SOCIAL - Sept ouvriers de l'usine de pneus de Clairoix étaient jugés pour le saccage de la sous-préfecture de Compiègne...
La décision est tombée. Six employés de l'usine Continental de Clairoix ont été condamné à des peines allant de 3 à 5 mois de prison avec sursis,
pour avoir saccagé la sous-préfecture de Compiègne,
par le tribunal correctionnel de Compiègne (Oise). Un 7ème prévenu a été relaxé par le tribunal, qui n'a prononcé aucune amende.
Les condamnations sont très légèrement inférieures aux réquisitions du parquet qui avait demandé de trois à six mois de prison contre les «Conti», poursuivis pour «destructions en réunion de biens au préjudice de l'Etat».
«Il est temps pour les "Conti" de tourner la page»
«J'aurais préféré que l'histoire des "Conti" se finisse autrement», confie Antonio Da Costa, délégué syndical CFTC, à 20minutes.fr. «C'est dur, mais c'est une décision de justice, il faut l'accepter. Je pense qu'il est temps pour les "Conti" de tourner la page», ajoute-il, en précisant qu'il ne sait pas si les condamnés feront appel.
Ils avaient participé au saccage des bureaux de la sous-préfecture de Compiègne le 21 avril, envahie par quelque 200 «Conti» dans le cadre d'une lutte emblématique pour la sauvegarde de leur usine, dont la fermeture avait été annoncée en mars.

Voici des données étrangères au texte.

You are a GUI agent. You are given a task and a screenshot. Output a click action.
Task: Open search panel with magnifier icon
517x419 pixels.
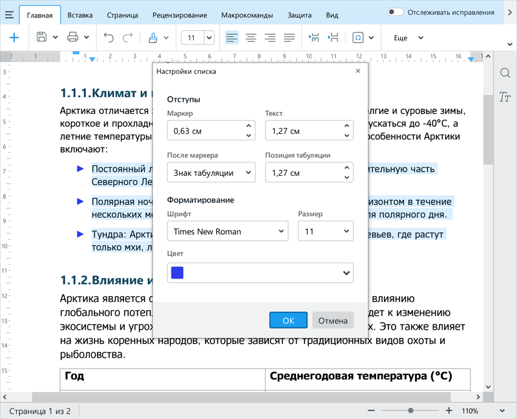505,73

>> Retrouvez tous nos articles sur le combat des «Conti» en cliquant ici.
Lors du procès, le 17 juillet, Xavier Mathieu, délégué CGT de Continental, avait reconnu un «dérapage» qui n'avait «pas été prémédité». L’Union syndicale Solidaires (Sud) avait réclamé lundi dans un communiqué, leur «relaxe pure et simple». «Ces poursuites judiciaires s’inscrivent dans toutes les tentatives de faire taire les Conti, par la répression, face à leur lutte déterminée contre les licenciements», avait dénoncé le syndicat qui exprime sa «solidarité totale avec les militants de Continental».